::: RECORDED INFORMATION

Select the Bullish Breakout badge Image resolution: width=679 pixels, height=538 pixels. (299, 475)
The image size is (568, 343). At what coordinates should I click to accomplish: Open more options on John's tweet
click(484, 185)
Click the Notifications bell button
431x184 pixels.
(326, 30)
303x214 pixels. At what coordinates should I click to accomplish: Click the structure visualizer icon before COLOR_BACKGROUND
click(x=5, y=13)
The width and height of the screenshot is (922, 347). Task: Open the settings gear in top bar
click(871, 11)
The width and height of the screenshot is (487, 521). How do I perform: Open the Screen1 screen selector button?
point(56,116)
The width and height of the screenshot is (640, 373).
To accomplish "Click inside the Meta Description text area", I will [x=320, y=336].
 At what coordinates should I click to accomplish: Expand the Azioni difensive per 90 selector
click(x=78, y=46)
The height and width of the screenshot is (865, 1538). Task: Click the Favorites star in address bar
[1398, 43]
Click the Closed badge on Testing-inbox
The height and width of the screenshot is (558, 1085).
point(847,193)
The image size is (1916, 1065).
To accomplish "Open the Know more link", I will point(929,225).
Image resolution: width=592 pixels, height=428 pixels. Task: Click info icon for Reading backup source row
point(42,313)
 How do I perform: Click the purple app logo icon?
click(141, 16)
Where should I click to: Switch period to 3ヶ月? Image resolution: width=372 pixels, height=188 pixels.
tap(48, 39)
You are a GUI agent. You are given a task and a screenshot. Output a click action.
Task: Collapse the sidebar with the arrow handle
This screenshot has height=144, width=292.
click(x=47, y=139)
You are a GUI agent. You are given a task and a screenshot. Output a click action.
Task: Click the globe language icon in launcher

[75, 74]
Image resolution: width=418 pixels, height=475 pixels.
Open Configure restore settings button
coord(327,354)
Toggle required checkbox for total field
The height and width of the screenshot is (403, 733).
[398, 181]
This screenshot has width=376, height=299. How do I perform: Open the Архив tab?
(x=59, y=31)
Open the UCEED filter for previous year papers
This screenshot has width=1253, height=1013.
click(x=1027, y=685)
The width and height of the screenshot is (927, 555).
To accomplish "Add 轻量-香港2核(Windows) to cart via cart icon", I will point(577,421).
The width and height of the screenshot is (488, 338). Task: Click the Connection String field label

::::::

DIRECTIVE: Copy out the records word for word, starting at the first line and ending at the line that contains "will [x=320, y=336].".

REPLY TO THE TASK:
Select the Bullish Breakout badge Image resolution: width=679 pixels, height=538 pixels. (299, 475)
The image size is (568, 343). At what coordinates should I click to accomplish: Open more options on John's tweet
click(484, 185)
Click the Notifications bell button
431x184 pixels.
(326, 30)
303x214 pixels. At what coordinates should I click to accomplish: Click the structure visualizer icon before COLOR_BACKGROUND
click(x=5, y=13)
The width and height of the screenshot is (922, 347). Task: Open the settings gear in top bar
click(871, 11)
The width and height of the screenshot is (487, 521). How do I perform: Open the Screen1 screen selector button?
point(56,116)
The width and height of the screenshot is (640, 373).
To accomplish "Click inside the Meta Description text area", I will [x=320, y=336].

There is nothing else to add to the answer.